Data records

..............................

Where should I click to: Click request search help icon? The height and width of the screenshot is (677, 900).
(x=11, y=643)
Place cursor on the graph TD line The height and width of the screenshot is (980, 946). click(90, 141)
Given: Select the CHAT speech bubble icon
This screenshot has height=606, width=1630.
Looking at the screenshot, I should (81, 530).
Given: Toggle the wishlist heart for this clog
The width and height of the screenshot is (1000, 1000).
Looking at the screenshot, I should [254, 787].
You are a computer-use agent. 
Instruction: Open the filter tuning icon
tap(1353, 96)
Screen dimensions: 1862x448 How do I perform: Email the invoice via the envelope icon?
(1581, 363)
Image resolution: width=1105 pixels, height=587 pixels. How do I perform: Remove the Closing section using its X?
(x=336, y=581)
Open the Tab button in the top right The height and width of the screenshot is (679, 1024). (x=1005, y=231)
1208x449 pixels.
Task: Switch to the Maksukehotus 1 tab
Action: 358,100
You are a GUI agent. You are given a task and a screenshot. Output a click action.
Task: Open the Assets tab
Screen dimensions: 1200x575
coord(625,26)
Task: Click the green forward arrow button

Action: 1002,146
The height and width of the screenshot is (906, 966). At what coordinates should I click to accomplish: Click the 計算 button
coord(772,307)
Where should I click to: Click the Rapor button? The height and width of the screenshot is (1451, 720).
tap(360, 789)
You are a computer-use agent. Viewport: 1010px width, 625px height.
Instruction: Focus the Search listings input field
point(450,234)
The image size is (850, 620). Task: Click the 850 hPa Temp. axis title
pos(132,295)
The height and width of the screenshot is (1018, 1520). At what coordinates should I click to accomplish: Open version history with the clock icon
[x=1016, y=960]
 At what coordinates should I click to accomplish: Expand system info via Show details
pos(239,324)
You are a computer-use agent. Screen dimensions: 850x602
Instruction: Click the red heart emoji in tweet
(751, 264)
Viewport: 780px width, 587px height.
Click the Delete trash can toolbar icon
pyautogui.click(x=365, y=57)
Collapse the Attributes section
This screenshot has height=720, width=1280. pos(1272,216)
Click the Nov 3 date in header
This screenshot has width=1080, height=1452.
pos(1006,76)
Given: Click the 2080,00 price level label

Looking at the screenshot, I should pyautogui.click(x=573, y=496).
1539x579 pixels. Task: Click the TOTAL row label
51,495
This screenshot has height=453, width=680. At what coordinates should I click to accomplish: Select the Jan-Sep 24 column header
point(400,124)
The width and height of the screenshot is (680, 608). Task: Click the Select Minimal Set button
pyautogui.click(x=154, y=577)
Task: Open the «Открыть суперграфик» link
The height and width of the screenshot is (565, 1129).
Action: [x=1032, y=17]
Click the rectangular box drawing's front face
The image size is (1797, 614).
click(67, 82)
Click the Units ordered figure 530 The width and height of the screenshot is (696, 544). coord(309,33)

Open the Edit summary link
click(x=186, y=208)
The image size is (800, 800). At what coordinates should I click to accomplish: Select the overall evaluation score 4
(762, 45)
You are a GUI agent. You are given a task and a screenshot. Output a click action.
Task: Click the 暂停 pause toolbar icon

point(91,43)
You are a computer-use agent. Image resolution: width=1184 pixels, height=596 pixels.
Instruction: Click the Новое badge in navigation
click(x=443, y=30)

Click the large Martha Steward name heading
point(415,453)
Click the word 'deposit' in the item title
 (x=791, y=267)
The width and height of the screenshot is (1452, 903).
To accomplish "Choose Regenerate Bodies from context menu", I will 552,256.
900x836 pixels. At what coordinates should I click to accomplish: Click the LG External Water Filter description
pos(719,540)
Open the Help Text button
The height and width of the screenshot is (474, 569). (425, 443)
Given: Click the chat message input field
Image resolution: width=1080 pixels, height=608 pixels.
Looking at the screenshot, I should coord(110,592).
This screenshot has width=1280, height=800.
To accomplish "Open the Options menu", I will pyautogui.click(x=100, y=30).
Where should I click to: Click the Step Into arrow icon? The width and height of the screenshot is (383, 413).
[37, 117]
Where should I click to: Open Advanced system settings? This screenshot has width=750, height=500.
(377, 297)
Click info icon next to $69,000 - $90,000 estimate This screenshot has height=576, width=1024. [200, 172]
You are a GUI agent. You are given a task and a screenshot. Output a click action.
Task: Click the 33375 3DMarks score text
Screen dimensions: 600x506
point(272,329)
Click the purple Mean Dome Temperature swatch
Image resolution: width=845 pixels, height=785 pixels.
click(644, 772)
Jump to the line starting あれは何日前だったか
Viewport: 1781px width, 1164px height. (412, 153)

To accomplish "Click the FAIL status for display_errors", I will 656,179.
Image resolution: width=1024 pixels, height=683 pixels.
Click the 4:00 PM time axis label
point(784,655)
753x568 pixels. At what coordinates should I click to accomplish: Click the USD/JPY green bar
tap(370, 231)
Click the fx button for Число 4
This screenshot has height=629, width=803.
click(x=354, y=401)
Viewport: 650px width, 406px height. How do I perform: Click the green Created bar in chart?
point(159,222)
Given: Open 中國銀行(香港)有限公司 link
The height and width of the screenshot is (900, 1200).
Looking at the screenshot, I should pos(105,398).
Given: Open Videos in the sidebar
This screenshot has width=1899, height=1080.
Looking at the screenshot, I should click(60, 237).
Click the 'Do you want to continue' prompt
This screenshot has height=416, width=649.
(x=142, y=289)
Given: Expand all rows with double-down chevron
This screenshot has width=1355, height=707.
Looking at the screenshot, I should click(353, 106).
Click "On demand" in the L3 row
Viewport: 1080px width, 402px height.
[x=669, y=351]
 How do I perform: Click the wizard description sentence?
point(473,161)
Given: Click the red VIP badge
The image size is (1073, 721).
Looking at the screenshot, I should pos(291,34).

..............................

Exercise aim »
Search the records above for the string "menu" and copy each line that holds it.

Exercise solution »
To accomplish "Choose Regenerate Bodies from context menu", I will 552,256.
To accomplish "Open the Options menu", I will pyautogui.click(x=100, y=30).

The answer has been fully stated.